Rationalising the Surge

In a statement, the ministry said that the fare hike is on account of higher manpower cost. “Railways has expanded its network and operations significantly over the last decade. To cater to a higher level of operations and to improve safety, it is increasing its manpower. Consequently, manpower cost has increased to Rs 1.15 lakh crore. To meet this higher cost of manpower, railways are focusing on higher cargo loading and a small amount of passenger fare rationalisation,” it said.

Categories like suburban and monthly season tickets have been spared from the latest fare hikes.

This is the second instance of passenger fare increase by railways this year. In July, fares were raised across ordinary non-AC, mail/express trains (AC and non-AC) and first class travel.

Efficiency Challenge

To be sure, a bulk of the railways’ revenues are derived from freight services which account for about 65% of its total earnings. The remaining 35% is derived from passengers/coaching, parcel services and non-fare revenue streams. 

In a recent report by parliament panel, the ministry had informed that the last revision of freight rates was

undertaken in November 2018. Since then, there has been no increase in freight rates despite annual rise in operational costs have increased. 

“The tariff policy of Indian Railways has traditionally been one of restraint with regard to increase in passenger fare. Indian Railways continues to incur losses every year by performing a variety of un-remunerative services, which imposes a heavy burden on railways’ finances,” the report noted.

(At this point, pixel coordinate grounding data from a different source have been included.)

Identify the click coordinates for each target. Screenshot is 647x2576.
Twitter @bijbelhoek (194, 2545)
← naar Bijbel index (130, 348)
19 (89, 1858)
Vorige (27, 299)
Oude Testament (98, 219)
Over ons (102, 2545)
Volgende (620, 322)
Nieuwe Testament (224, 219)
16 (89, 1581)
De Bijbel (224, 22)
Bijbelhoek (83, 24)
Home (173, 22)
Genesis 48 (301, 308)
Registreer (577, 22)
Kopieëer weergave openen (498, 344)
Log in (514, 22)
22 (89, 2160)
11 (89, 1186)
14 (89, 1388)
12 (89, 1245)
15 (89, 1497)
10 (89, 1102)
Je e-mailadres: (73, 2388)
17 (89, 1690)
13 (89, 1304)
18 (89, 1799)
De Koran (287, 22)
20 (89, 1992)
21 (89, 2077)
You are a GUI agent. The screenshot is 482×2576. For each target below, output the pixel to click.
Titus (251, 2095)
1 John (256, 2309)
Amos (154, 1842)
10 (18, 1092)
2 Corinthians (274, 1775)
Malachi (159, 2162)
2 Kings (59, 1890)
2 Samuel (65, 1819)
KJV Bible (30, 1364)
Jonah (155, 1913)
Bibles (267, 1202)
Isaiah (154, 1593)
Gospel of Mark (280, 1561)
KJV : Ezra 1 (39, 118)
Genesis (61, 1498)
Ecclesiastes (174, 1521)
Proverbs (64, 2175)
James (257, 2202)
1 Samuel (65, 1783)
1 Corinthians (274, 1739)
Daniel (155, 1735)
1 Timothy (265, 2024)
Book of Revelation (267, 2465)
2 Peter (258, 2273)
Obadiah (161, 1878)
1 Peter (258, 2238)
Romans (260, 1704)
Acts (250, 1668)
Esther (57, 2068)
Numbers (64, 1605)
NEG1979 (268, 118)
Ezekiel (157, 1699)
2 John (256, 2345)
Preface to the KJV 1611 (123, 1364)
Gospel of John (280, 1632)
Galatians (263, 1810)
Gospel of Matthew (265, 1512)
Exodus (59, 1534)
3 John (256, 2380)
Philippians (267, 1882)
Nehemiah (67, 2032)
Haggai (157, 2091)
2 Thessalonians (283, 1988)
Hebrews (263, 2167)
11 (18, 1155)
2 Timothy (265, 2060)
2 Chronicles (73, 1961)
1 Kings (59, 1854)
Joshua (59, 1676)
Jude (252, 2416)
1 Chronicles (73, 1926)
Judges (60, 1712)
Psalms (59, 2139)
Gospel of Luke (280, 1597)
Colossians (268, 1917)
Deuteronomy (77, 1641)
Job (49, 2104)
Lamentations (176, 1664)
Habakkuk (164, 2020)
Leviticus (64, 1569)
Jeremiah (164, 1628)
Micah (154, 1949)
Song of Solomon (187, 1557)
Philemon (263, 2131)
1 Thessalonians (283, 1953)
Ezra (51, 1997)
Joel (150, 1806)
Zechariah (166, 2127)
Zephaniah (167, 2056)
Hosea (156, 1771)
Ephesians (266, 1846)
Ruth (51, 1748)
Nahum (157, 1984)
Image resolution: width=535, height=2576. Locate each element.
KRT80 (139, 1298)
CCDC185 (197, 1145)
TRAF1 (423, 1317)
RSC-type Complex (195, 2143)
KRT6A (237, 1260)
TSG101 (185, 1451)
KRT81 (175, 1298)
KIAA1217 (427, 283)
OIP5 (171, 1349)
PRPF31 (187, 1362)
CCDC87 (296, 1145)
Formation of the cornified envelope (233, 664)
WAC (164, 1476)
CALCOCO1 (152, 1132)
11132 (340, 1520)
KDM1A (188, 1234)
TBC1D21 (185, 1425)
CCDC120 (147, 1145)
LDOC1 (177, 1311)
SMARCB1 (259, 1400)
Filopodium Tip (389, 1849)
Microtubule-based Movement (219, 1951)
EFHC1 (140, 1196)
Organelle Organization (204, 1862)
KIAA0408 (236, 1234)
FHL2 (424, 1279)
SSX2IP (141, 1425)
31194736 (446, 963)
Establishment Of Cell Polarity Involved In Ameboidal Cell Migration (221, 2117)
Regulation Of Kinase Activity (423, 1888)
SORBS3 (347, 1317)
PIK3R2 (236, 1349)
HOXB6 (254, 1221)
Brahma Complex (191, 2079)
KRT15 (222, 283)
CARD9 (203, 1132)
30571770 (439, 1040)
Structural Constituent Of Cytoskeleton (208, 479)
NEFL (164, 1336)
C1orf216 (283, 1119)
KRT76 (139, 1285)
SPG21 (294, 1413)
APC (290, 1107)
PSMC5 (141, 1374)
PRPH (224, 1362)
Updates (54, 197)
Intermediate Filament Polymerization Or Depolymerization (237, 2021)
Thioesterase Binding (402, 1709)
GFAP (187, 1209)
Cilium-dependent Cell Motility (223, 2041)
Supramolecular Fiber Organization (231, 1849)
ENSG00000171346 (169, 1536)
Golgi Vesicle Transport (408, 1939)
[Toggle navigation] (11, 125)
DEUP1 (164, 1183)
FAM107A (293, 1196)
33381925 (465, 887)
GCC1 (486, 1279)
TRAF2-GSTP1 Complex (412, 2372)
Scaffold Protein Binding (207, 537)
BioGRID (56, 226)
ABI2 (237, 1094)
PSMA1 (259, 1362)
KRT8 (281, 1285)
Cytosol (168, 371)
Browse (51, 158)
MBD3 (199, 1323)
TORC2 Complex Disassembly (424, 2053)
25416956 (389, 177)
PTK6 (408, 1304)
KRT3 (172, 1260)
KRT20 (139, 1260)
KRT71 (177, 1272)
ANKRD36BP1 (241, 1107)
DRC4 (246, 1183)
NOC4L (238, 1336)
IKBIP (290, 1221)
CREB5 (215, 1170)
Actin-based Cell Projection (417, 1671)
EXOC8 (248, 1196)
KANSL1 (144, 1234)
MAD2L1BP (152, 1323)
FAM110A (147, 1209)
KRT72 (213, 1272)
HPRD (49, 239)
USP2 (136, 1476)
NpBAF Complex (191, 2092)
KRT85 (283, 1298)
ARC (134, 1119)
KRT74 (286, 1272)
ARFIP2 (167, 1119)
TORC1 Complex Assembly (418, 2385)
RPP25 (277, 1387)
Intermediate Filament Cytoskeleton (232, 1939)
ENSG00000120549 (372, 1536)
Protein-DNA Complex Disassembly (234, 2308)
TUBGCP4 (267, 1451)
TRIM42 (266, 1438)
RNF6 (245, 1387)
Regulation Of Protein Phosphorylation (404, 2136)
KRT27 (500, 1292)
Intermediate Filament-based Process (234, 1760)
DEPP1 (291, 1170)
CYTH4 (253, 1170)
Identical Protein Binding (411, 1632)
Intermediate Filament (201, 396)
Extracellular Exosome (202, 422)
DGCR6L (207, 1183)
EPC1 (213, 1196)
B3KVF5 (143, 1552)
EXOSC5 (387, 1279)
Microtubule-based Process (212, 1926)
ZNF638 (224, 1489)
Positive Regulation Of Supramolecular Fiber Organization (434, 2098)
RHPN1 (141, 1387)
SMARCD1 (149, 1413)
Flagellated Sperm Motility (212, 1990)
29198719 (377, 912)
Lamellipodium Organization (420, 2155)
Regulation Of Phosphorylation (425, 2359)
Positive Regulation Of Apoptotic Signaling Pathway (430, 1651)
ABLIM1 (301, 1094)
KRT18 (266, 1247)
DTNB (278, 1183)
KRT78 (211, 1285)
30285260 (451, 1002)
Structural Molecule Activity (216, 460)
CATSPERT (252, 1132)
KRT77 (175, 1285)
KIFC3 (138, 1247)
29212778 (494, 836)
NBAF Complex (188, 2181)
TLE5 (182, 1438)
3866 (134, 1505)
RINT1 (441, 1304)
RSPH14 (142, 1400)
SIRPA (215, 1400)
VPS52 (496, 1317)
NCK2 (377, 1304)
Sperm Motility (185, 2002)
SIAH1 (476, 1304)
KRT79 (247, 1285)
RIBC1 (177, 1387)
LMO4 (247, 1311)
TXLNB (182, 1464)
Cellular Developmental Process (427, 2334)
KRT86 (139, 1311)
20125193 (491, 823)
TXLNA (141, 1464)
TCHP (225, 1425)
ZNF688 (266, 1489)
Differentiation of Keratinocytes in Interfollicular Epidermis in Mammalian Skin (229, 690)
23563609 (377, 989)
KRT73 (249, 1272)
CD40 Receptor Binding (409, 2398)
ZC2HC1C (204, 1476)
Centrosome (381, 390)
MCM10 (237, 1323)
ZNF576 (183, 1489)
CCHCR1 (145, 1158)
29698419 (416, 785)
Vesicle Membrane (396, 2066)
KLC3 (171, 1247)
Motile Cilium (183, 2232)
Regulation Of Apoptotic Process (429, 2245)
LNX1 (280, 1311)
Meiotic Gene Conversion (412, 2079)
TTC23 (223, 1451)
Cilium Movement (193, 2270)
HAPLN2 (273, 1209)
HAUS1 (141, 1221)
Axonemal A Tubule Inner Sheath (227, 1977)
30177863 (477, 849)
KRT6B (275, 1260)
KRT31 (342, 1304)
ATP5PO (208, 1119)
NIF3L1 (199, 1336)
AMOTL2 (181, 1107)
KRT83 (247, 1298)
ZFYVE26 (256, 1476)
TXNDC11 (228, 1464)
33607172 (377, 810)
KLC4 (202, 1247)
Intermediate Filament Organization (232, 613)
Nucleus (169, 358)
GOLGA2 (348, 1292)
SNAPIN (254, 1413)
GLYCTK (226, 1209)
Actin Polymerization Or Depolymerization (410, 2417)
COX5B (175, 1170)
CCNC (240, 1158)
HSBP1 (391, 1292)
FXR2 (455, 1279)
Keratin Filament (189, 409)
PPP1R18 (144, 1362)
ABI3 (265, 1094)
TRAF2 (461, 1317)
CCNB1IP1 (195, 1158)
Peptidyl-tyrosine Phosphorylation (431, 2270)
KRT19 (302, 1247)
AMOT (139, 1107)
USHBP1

Experts said that the fare rationalisation seems modest, targeted, and largely protects suburban commuters and short-distance ordinary class passengers. “An increase of Rs 10 over a 500 km non-AC journey is hardly burdensome, especially when seen against sharply rising manpower, pension, and operating costs,” said Lalit Chandra Trivedi, former general manager, East Central Railway.

In FY25, the railways’ operating ratio, which is a percentage of gross working expenses to gross earnings, stood at 98.9%, indicating poor efficiency and low surplus. The operating ratio for FY26 is projected to be 98.43%, which is marginally better than last year. The transporter is expecting passenger traffic of 7.6 billion in FY26, a slight jump from nearly 7.3 billion passengers carried in FY25.